JOB A
From the catalogue entry on the Harewood House watercolor, extract the passage that begins at the words "Primary Image: TG1547: Thomas" and stops after "Thomas Girtin (1775-1802)".
JOB B
Render this line from the catalogue entry on the Harewood House watercolor into Spanish: "Photo courtesy of The Earl and Countess of Harewood and Harewood House Trust (All Rights Reserved)."
JOB C
List every subject term given in the catalogue entry on the Harewood House watercolor.

DOCUMENT SECTION
Harewood House, from the South West

(?) 1801

Primary Image: TG1547: Thomas Girtin (1775–1802), Harewood House, from the South West, (?) 1801, graphite, watercolour and bodycolour on paper, 62.9 × 95.9 cm, 24 ¾ × 37 ¾ in. Harewood House (HHTP:2001.2.24).

Photo courtesy of The Earl and Countess of Harewood and Harewood House Trust (All Rights Reserved)

Thomas Girtin (1775-1802)
  • Harewood House, from the South West
(?) 1801
Medium and Support
Graphite, watercolour and bodycolour on paper
62.9 × 95.9 cm, 24 ¾ × 37 ¾ in
Object Type
Commissioned from Thomas Girtin; Large Framed Work; Studio Watercolour
Subject Terms
Country House View; The Landscape Park; Yorkshire View

Catalogue Number
Girtin & Loshak Number
435 as 'Harewood House'; '1801 (possibly started 1798).'
Description Source(s)

GIVEN INFORMATION
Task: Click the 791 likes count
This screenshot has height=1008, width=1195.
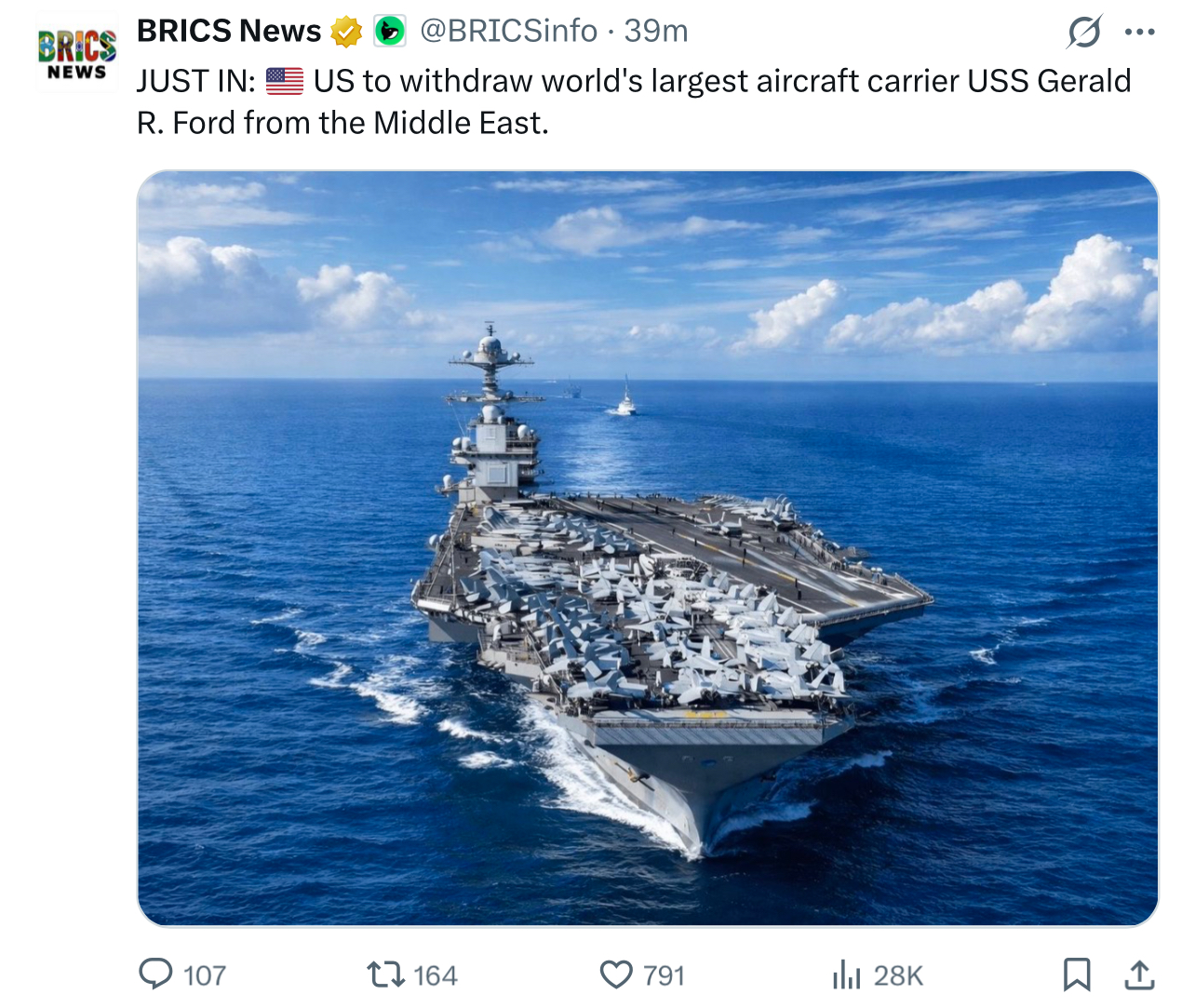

CORRECT RESPONSE A
Primary Image: TG1547: Thomas Girtin (1775–1802), Harewood House, from the South West, (?) 1801, graphite, watercolour and bodycolour on paper, 62.9 × 95.9 cm, 24 ¾ × 37 ¾ in. Harewood House (HHTP:2001.2.24).

Photo courtesy of The Earl and Countess of Harewood and Harewood House Trust (All Rights Reserved)

Thomas Girtin (1775-1802)

CORRECT RESPONSE B
Foto por cortesía del Conde y la Condesa de Harewood y del Harewood House Trust (Todos los derechos reservados).

CORRECT RESPONSE C
- Country House View
- The Landscape Park
- Yorkshire View